I/We hereby apply for insurance to Covea Insurance plc (the insurer) under their usual terms and conditions. I/We confirm that the information supplied by me/us in connection with this proposal is correct to my knowledge and belief. I/We note that I/We should keep a record of all information supplied for the purpose of this proposal and that a copy of such information will be supplied if requested by me/us.
I/We consent to the seeking of information from other insurers and I/We authorise the giving of such information for such purposes. I/We also consent to the insurer or their agents seeking medical information from any doctor who at any time has attended me concerning anything which affects my physical or mental health and I/ We authorise the giving of such information.
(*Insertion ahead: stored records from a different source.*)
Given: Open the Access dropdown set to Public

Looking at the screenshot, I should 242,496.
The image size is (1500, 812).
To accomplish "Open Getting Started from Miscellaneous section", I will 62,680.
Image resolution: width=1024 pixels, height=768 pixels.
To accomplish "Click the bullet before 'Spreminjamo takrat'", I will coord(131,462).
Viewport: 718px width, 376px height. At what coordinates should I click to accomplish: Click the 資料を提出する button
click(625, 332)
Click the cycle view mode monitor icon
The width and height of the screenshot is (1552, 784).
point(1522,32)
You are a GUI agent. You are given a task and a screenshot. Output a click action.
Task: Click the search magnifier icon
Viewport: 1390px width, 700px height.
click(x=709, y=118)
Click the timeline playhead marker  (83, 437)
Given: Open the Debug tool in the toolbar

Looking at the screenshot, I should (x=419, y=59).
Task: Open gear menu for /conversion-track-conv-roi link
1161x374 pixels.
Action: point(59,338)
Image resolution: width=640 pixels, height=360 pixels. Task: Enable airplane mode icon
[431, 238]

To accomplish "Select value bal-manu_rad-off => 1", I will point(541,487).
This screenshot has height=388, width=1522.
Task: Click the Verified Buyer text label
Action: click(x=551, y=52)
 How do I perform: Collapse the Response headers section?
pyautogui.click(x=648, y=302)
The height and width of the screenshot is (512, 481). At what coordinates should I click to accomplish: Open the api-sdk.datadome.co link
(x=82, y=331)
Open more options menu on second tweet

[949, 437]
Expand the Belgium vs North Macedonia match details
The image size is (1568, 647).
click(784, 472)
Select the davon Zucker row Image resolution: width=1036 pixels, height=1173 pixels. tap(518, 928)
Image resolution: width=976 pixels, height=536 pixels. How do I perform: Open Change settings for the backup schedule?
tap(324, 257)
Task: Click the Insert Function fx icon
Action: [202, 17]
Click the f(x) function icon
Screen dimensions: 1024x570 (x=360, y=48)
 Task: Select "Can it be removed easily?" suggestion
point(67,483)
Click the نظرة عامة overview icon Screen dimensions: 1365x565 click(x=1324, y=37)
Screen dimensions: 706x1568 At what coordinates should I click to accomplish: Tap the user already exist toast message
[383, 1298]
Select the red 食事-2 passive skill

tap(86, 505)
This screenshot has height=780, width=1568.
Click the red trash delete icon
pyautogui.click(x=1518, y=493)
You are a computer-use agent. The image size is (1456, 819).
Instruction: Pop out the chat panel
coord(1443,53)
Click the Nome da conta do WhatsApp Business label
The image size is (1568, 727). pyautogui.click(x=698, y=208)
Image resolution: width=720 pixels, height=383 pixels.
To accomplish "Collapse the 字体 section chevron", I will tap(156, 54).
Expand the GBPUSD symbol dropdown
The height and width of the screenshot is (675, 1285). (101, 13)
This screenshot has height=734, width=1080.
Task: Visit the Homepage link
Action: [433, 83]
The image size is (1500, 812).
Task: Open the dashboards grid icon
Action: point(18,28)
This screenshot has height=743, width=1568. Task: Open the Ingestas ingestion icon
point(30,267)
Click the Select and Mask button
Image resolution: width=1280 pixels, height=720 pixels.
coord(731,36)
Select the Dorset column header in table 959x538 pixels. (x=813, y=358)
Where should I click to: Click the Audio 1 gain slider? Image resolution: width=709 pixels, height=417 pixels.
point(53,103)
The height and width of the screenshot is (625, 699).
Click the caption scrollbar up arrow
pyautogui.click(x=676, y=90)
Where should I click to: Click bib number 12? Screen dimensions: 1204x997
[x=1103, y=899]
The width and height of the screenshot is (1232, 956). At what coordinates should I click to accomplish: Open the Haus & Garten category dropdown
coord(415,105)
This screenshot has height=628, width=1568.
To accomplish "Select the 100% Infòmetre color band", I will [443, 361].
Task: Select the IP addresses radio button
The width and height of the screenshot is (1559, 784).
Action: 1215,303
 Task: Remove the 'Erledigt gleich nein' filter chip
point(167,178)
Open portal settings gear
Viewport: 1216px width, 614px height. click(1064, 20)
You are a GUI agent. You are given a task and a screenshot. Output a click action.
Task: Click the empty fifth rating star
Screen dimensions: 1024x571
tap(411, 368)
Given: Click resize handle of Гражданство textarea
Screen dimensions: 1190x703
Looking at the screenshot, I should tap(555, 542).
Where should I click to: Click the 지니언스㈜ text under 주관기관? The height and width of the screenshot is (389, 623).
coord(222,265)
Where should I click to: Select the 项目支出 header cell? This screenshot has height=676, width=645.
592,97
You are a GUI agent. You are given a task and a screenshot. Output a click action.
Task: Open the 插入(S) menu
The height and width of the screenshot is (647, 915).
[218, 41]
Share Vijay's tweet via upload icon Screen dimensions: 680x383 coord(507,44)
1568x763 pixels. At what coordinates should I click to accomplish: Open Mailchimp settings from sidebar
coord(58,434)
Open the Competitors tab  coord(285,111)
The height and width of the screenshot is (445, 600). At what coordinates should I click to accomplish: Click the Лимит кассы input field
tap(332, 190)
Notice under the Data Protection Act 1988 and 2003
I/We confirm and agree that information about me/us and this Proposal may be retained on paper and computer by APRIL Ireland and used:
A. by Covea Insurance plc, APRIL Ireland and other businesses that provide insurance services relating to the proposal as may be necessary for the administration of my/our policy and dealing with claims. In dealing with claims under my/ our policy I/We agree that it may be necessary for APRIL Ireland to obtain and use sensitive personal information about me/us.
B. to provide information about me/us (whether provided in the proposal or claim form) to other insurers for the prevention of fraud and to other third parties for the purpose of administration of their policy or any claim. Details of such third parties and other insurers will be made available on request.
I/We have been provided with details of the procedure to follow in the event of a complaint.
Your contact information may be used to send you details about other products and services available from APRIL Ireland that might interest you. If you do not wish to receive this information please tick this box.
Warning: The current premium may increase with 30 days notice.